Premier axe : la définition d’une stratégie de développement du secteur bancaire et sa communication au niveau national et international. Ceci afin, en particulier, d’améliorer la visibilité des investisseurs potentiels étrangers et locaux en définissant une doctrine claire sur les investissements dans le secteur.
Second axe d’une grande importance pour l’ancien banquier : le renforcement et la modification de la gouvernance des banques publiques. Il convient, souligne-t-il, de viser une évaluation objective de la performance et d’apporter une clarification sur le rôle des banques publiques qui est actuellement ambigu. À propos des injonctions, il préconise que les coûts associés à l’exécution des objectifs non commerciaux des pouvoirs publics doivent être compensés par des affectations budgétaires et non noyés dans les bilans des banques publiques. Ce mode opératoire conduira à une juste évaluation de la performance et permettra une responsabilisation accrue du top management de nos banques publiques.
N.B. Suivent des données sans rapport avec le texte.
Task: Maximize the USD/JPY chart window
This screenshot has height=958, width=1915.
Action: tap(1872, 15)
Au cœur de cette réforme, le respect de l’autonomie des banques publiques.
Sekak appelle, en outre, au respect de l’autonomie des banques publiques et à la possibilité d’injonctions uniquement dans le cadre précité. Concernant les autres aspects de la gouvernance des banques, il soutient le maintien de la dissociation des fonctions de président du conseil d’administration de celles du directeur général (DG). À cet égard, l’interface du propriétaire qui est l’État doit obligatoirement être la présidence du Conseil d’administration (CA) et non pas la DG. Il suggère des rencontres périodiques entre le DG et le président du conseil d’administration et une implication des membres du conseil d’administration dans divers comités internes aux banques.
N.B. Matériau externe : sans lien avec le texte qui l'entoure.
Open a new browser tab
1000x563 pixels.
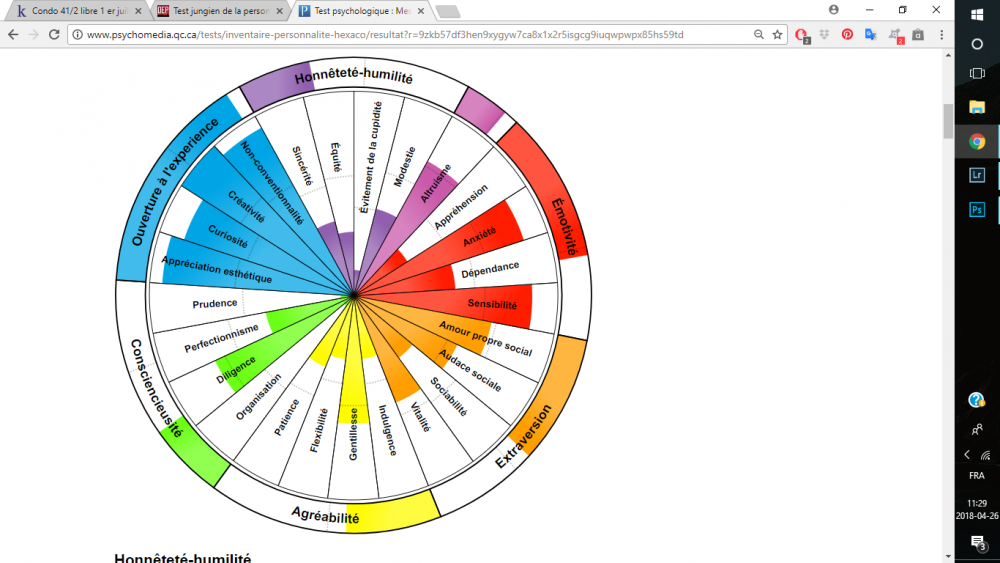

Pour compléter cet axe, il suggère également l’élargissement et le renforcement du conseil d’administration. Il s’agit de l’introduction d’experts bancaires et financiers indépendants, et de la certification des membres du CA par un organisme indépendant. Il relève aussi que chaque CA des banques devra recevoir une lettre d’instruction et de missions qui indique clairement pour quels objectifs ses membres ont été désignés afin d’assurer une responsabilité collective et solidaire. Il s’agira aussi, dans ce registre, de renforcer les outils de pilotage, notamment au travers d’une refonte totale et d’une modernisation des systèmes d’information qui sont obsolètes. Autre suggestion pour ce volet : le renforcement de la transparence et des obligations légales de publication de l’information comptable et financière et celle de l’état des risques dans le strict respect des délais réglementaires. Il s’agit aussi de viser à terme une notation financière internationale.
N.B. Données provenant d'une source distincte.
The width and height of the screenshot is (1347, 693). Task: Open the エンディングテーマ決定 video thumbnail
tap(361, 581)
Le troisième axe porte, d’après SEKAK, sur l’amélioration du dispositif de supervision macroprudentielle via quatre mesures. Il s’agira de renforcer et de moderniser les registres de crédits (centrales des risques) aussi bien pour les entreprises que pour les particuliers ; de mettre en place une base de données des garanties hypothécaires et autres données par le débiteur ; de favoriser un choc culturel dans le contrôle sur place de l’inspection de la Banque d’Algérie. Ce dernier se focalise trop, d’après l’expert, sur la vérification de la conformité réglementaire et pas suffisamment sur l’amélioration des processus. Rachid SEKAK propose également d’ériger une commission bancaire totalement indépendante du Gouverneur de la Banque d’Algérie.
Par ailleurs, l’axe 4 de cette proposition de programme de réforme concerne l’innovation et l’élargissement de l’offre de produits. « N’ayons pas peur des approches novatrices et des nouvelles technologies ! » proclame l’expert, en ajoutant que le numérique et le digital seront cruciaux pour le développement du secteur et sa compétitivité. Dans ce registre, SEKAK relève aussi qu’il est souhaitable d’encourager la création de sociétés spécialisées dans l’information financière, notamment celles relatives à la notation externe des entreprises et au partage de normes financières sectorielles.
Le cinquième axe porte sur les évolutions institutionnelles hors secteur bancaire, notamment juridiques. Le spécialiste préconise certaines évolutions du système judiciaire, en particulier sur le droit des sociétés en difficulté (conciliation et sauvegarde au-delà de la faillite et du règlement judiciaire). Le déploiement d’un « Chapter 11 à la mode américaine » serait une bonne évolution. Les évolutions devraient aussi toucher le droit des créanciers et l’exécution des garanties ainsi que le régime de la faillite personnelle.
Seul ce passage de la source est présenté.